Dave!And it's time once again for my annual wrap-up of movies that came out this year.

Or, more accurately, a "wrap-up of movies I saw that came out this year." As always, there's a bunch of movies I never saw that would have probably ended up on my list (we'll get to that later). And here we go...

These are my favorite movies from this year that I actually saw.

Favorite Movies 2019

#1 Avengers: Endgame
This should shock absolutely nobody. Easily one of the greatest super-hero movies of all time, and even more easily one of the biggest cinematic spectacles ever created... but also managed to have real heart and some eye-popping entertainment value. My extended review is here, and there's not much more I can add to it except that no other film came close to changing my mind as to what movie deserved the #1 spot on my list.

#2 Captain Marvel
As perhaps the single most powerful hero in the Marvel Universe, bringing Carol Danvers to the Marvel Cinematic Universe was like dancing around a keg of lit dynamite. How in the heck do you manage it in a way that doesn't drastically overshadow everybody else? In Avengers: Endgame you do it by having the mother of all-powerful villains. In her solo movie you do it by greatly reducing her powers for the majority of the film. I have no idea what they will do for future appearances. And while the "youthification" CGI for Samuel L. Jackson and Clark Gregg was far from flawless, it was surprisingly good. Good enough that Sam was on-screen almost as much as the lead character! But what really makes this movie a critical touchstone for the future of Marvel's film slate is that they introduced the Kree and the Skrulls. They are both a massive presence in the comics, and I can only imagine that they will be a big part of the MCU going forward.

#3 Knives Out
Rian Johnson is tough to pin down. He gives us a spectacular movie like Looper, follows up with something completely off-the-mark like The Last Jedi (SPAAAAACE LEIAAAAA!), then rises to even greater heights with Knives Out. As impressive a take on the murder-mystery as this is, the phenomenal cast is where it lives or dies. Smart, funny, and about as stylish as a movie gets, the twists and turns do not stop until the very end. I would say absolutely nothing on this film out of fears of spoiling it... but I will say to go see it.

#4 Jojo Rabbit
Taika Waititi is the gift that keeps on giving. Hunt for the Wilderpeople, What We Do in the Shadows, Thor: Ragnarok, and now this. There is no subject, no genre that's safe from his incredible talent and I couldn't be more happy about it. This is a comedy which features a young boy who's imaginary friend is... Adolf Hitler?!? What kind of filmmaker does that? Well, Taika Waititi does, and he completely knocks it out of the park. Good, silly fun with an innate sweetness that never goes too far, Jojo Rabbit is not without its problems, but the way it rises above them when taken as a whole is pretty darn inspiring.
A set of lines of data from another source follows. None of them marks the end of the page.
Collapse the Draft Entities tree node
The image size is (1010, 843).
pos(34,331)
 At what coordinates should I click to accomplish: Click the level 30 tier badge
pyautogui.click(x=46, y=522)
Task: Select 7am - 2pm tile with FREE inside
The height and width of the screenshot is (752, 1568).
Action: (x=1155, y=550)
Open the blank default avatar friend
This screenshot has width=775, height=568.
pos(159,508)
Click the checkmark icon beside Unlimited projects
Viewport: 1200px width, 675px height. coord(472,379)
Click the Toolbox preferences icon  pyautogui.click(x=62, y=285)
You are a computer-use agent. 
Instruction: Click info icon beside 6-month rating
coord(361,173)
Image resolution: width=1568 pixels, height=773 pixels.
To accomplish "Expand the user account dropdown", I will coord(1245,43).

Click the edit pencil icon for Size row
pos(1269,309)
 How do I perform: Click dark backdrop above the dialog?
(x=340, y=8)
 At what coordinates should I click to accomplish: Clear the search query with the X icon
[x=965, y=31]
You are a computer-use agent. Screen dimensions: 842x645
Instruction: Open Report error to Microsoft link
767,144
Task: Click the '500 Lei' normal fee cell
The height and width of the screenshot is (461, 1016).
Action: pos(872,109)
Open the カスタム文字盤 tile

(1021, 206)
#5 Once Upon a Time in Hollywood
As a massive fan of everything Quentin Tarantino has ever done, this was the movie that I had the least expectation for. A washed-up actor and his stunt-double wandering around L.A. during The Manson Family murders? Really? Except, as usual, Tarantino has a lot more to say than the subject might otherwise suggest. This alternate-history of Sharon Tate is filled with great characters all having great character moments... and has an ending which was worth every minute of screen time it took to get there. Some of the detours were less successful than others (the Spahn Ranch scene went on way too long and the Italian wife came out of nowhere) but they are all parts of a whole, and the "whole" in this case is pretty great.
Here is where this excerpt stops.